↓

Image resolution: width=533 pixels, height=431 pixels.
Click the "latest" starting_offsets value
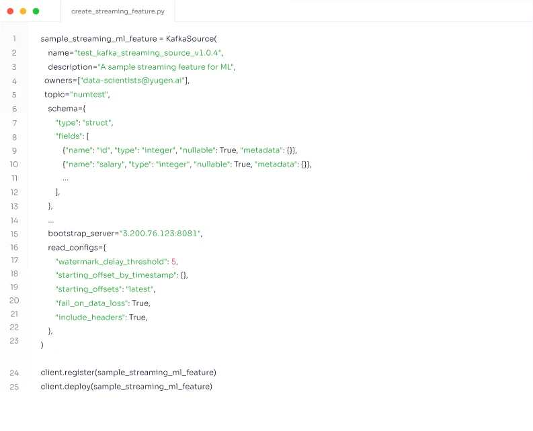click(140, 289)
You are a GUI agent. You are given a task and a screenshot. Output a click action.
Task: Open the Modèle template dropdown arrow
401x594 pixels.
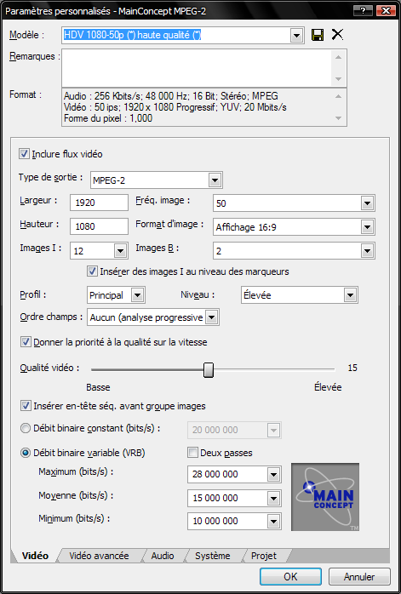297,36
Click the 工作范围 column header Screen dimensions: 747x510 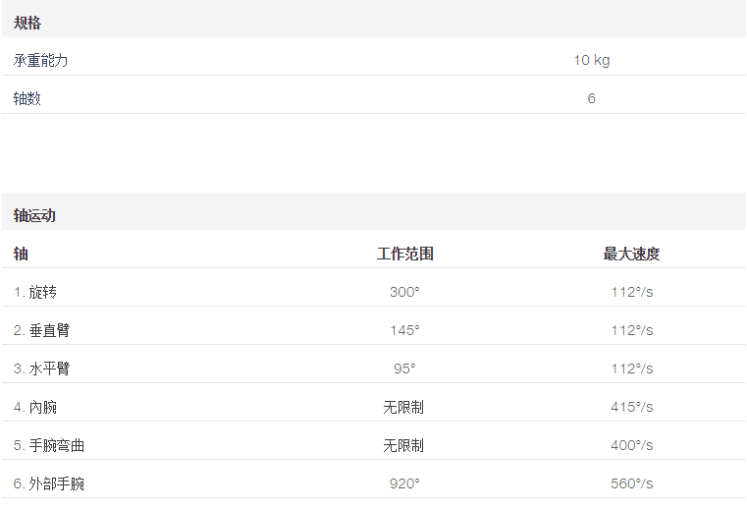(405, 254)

↑
↓

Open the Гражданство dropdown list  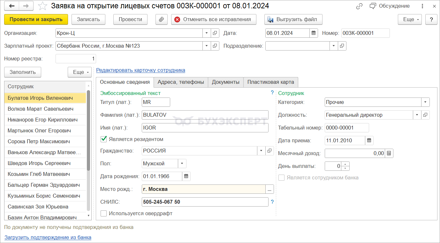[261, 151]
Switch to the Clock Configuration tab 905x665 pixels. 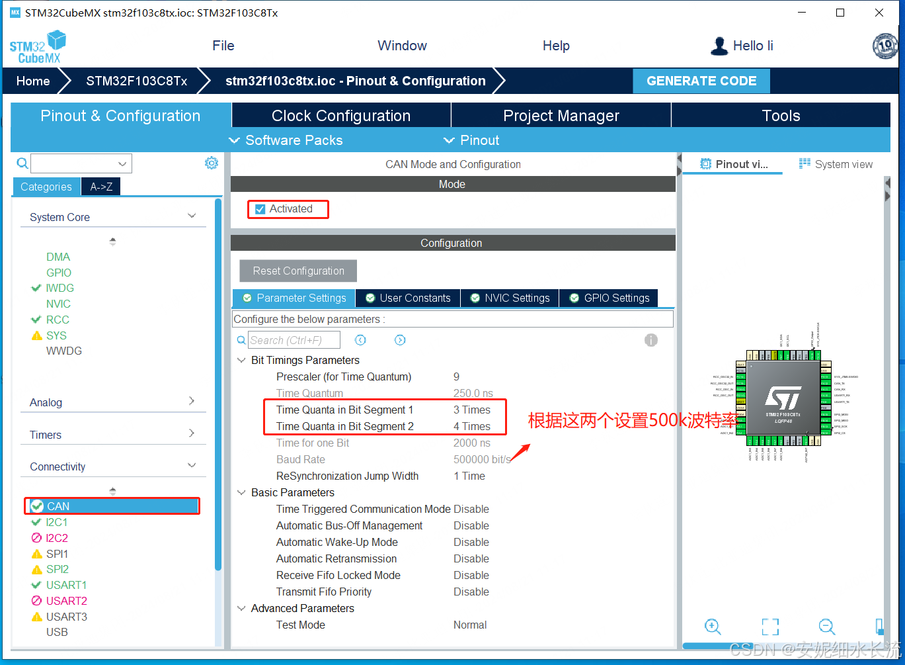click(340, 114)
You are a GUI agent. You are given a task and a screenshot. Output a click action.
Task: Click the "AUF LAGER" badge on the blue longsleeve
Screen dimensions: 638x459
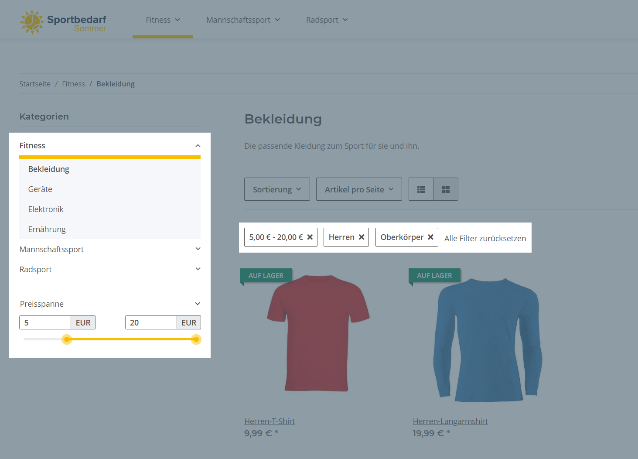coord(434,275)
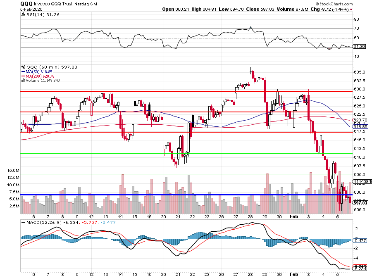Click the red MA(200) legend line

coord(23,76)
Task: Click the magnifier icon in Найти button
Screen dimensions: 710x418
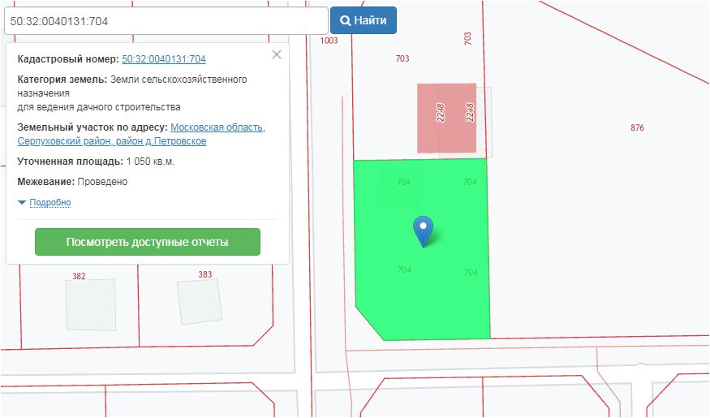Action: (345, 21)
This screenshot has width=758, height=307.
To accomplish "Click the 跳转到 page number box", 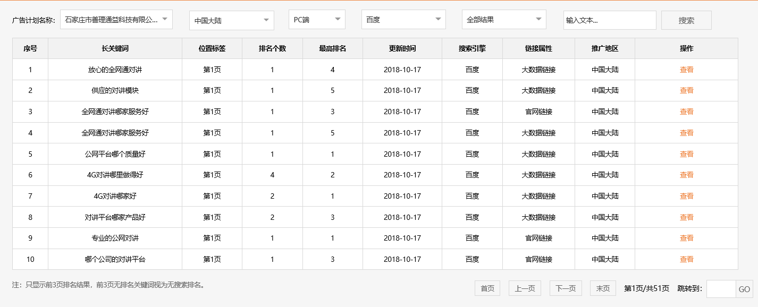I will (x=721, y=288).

↑

The problem:
Search the data for "height". Copy every matching line.

Answer:
Image resolution: width=533 pixels, height=431 pixels.
This screenshot has width=758, height=307.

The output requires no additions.